The relevance of this story to the incoming Trump administration is pointed. Kwasi Kwarteng, former U.K. chancellor of the exchequer and author of Truss’s economic agenda, whom the PM offered as a sacrifice to the Blob by sacking him, said of her resignation, “She felt very uncomfortable in that situation. But somebody more bloody-minded, perhaps Boris Johnson or somebody else, would have lasted longer because they would have refused for longer to resign.”
The point is that conservatives who wish to govern, whether it is on the other side of the Atlantic or this side, must be bloody-minded. They must be prepared to brush off discomfort if they are to survive and succeed. That is why Trump needs nominees who will fight, fight, fight.
Some, like former Rep. Matt Gaetz, were very poor choices, and his quick demise may have put blood in the water, encouraging more attacks by the Blob, the deep state.

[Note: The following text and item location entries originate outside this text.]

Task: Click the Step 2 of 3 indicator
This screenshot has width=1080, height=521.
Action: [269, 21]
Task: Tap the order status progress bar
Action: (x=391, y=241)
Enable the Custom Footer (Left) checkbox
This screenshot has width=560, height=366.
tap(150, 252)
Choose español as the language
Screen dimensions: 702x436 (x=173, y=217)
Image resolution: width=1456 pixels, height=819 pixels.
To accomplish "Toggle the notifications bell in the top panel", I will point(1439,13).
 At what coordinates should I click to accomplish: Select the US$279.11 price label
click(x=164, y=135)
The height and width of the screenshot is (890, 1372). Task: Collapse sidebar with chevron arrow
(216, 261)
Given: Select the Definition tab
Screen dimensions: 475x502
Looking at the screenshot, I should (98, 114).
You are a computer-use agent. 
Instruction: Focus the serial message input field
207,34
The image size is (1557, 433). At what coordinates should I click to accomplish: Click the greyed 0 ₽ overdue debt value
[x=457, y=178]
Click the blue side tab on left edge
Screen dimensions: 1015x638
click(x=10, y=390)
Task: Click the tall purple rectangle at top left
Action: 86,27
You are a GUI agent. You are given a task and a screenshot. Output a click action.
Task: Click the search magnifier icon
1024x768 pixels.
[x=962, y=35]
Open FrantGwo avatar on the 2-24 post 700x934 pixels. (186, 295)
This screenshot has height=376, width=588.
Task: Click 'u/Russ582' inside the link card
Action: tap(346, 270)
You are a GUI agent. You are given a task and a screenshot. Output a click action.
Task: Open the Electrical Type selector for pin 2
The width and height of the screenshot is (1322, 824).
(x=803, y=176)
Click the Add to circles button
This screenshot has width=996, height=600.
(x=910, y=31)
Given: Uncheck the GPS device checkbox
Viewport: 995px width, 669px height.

I asked Truss how, on a scale of 1 to 10, she rated the strength of the Blob she faced compared to what Thatcher faced back in the 1980s. The difference is huge. Back then it was a 4, but now it is a 9.
“We need to change the system,” she laments in Pack’s documentary, “not just in the United Kingdom, but right across the West, because I see similar tendencies in the United States.”
American voters also saw it on Nov. 5. For their opinion to matter, for democracy to prevail, the next administration, subsequent administrations, and the people of the nation will have to fight, fight, fight.